#### The task
Can you reproduce the items word for word, everything from the start down to and including the line that contains "[x=1306, y=40]"? Omit the pictures from your reply.

+++ Supplied data +++

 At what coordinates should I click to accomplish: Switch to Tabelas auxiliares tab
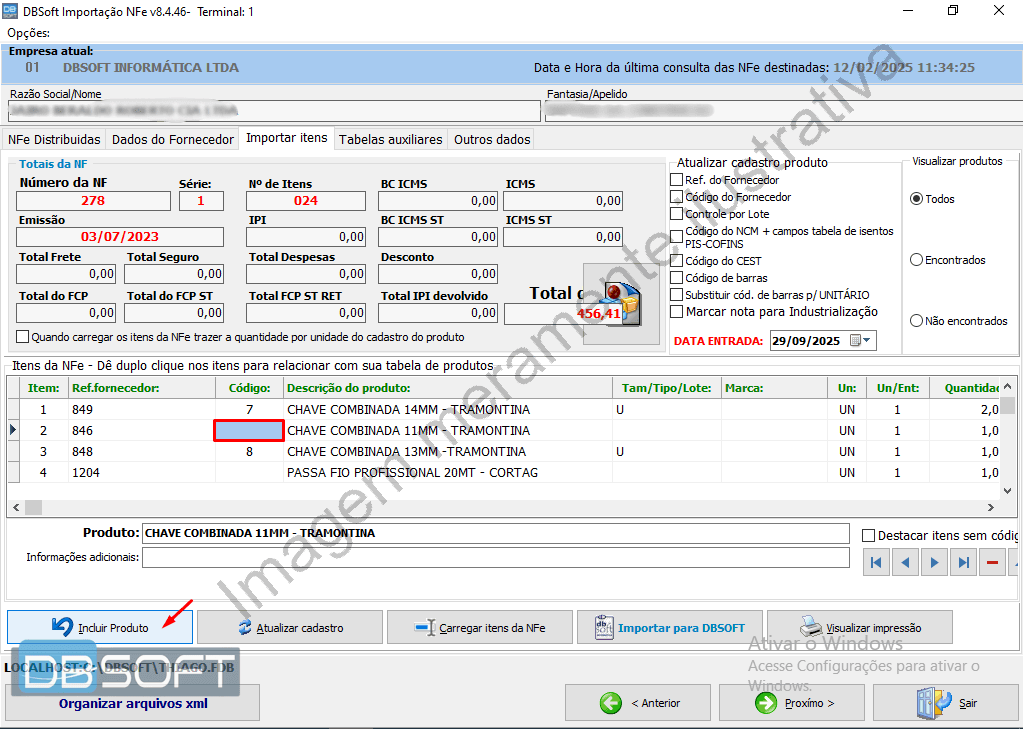pos(390,139)
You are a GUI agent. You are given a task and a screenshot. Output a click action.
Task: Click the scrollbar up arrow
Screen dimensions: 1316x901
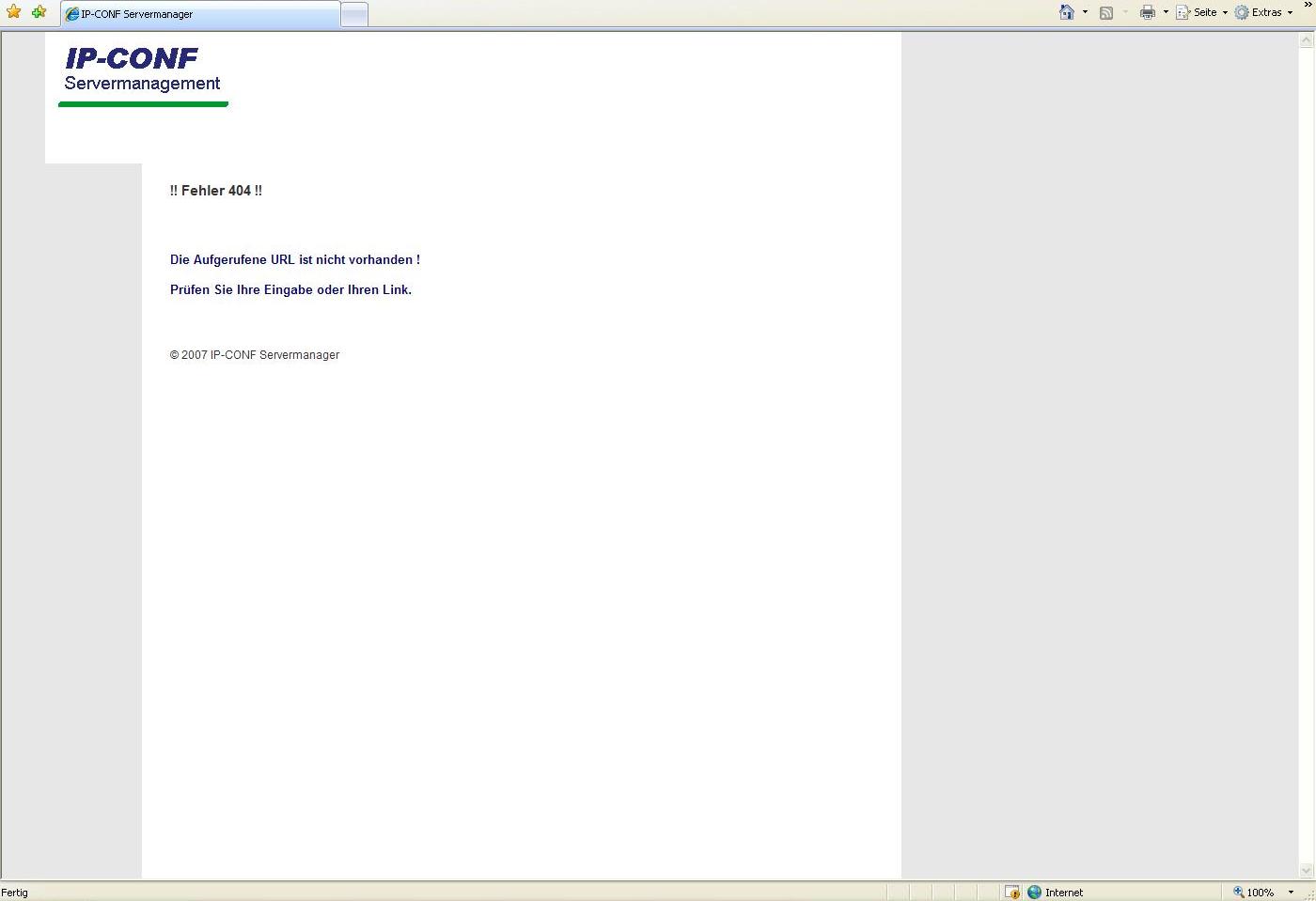[x=1306, y=40]
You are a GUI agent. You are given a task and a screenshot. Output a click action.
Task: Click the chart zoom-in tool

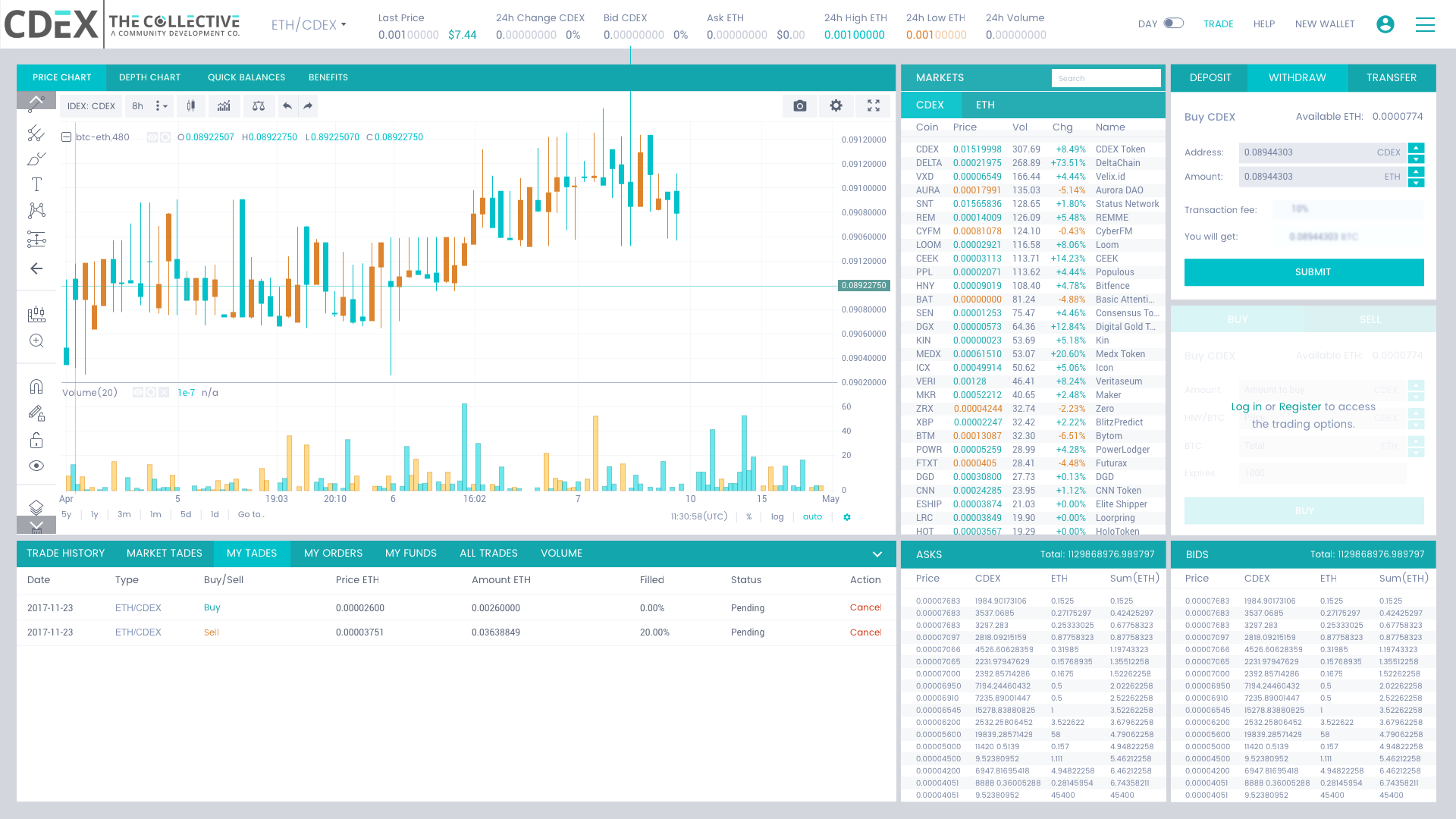36,341
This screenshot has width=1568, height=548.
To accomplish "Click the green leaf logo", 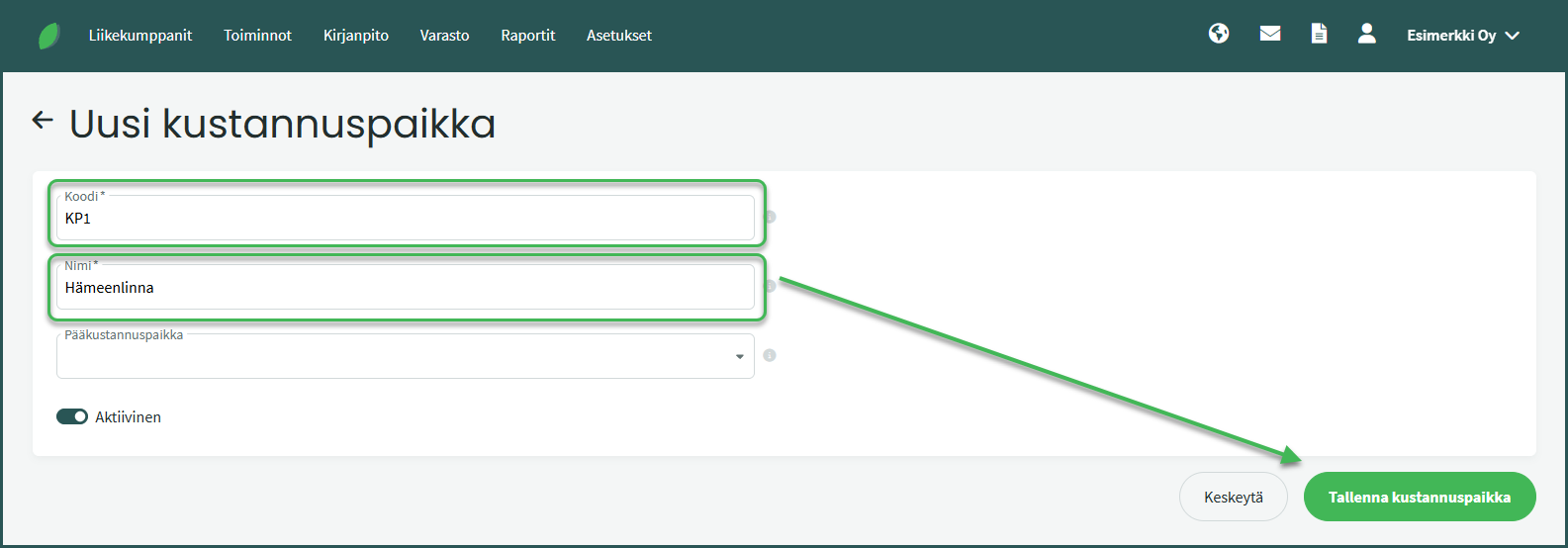I will [48, 36].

+++

#### Task solution
 At what coordinates should I click to accomplish: Switch to Tabelas auxiliares tab
pos(390,139)
You are a GUI agent. You are given a task and a screenshot. Output a click action.
Task: Click the scrollbar up arrow
Screen dimensions: 1316x901
[x=1306, y=40]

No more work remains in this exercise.